Detecting objects from Unmanned Aerial Vehicles (UAV) is often hindered by a large number of small objects, resulting in low detection accuracy. To address this issue, mainstream approaches typically utilize multi-stage inferences. Despite their remarkable detecting accuracies, real-time efficiency is sacrificed, making them less practical to handle real applications. To this end, we propose to improve the single-stage inference accuracy through learning scale-invariant features. Specifically, a Scale-Invariant Feature Disentangling module is designed to disentangle scale-related and scale-invariant features. Then an Adversarial Feature Learning scheme is employed to enhance disentanglement. Finally, scale-invariant features are leveraged for robust UAV-based object detection. Furthermore, we construct a multi-modal UAV object detection dataset, State-Air, which incorporates annotated UAV state parameters. We apply our approach to three state-of-the-art lightweight detection frameworks on three benchmark datasets, including State-Air.
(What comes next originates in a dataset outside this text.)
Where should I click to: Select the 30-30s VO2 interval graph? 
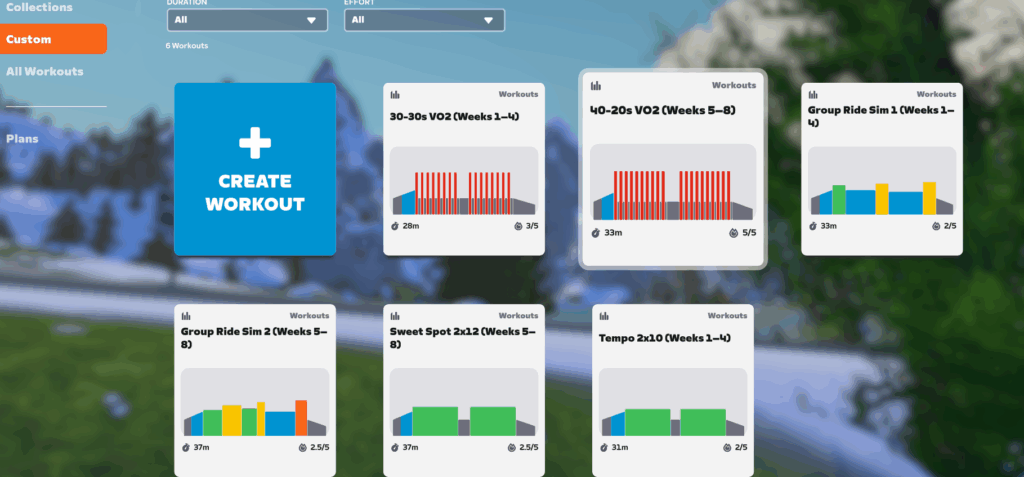[x=463, y=181]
Extensive experiments demonstrate that our approach can effectively improve model accuracy. Our code and dataset are provided in Supplementary Materials and will be publicly available once the paper is accepted.

翻译：从无人机（UAV）检测目标常因存在大量小目标而受阻，导致检测精度低下。为解决此问题，主流方法通常采用多阶段推理。尽管这些方法具有显著的检测精度，但牺牲了实时效率，使其在处理实际应用时实用性不足。为此，我们提出通过学习尺度不变特征来提高单阶段推理的精度。具体而言，我们设计了一个尺度不变特征解耦模块，用于解耦尺度相关特征与尺度不变特征。随后采用对抗特征学习方案以增强解耦效果。最后，利用尺度不变特征实现鲁棒的无人机目标检测。此外，我们构建了一个多模态无人机目标检测数据集State-Air，该数据集包含了标注的无人机状态参数。我们将所提方法应用于三种最先进的轻量级检测框架，并在三个基准数据集（包括State-Air）上进行了验证。大量实验表明，我们的方法能有效提升模型精度。我们的代码与数据集已提供在补充材料中，并将在论文录用后公开。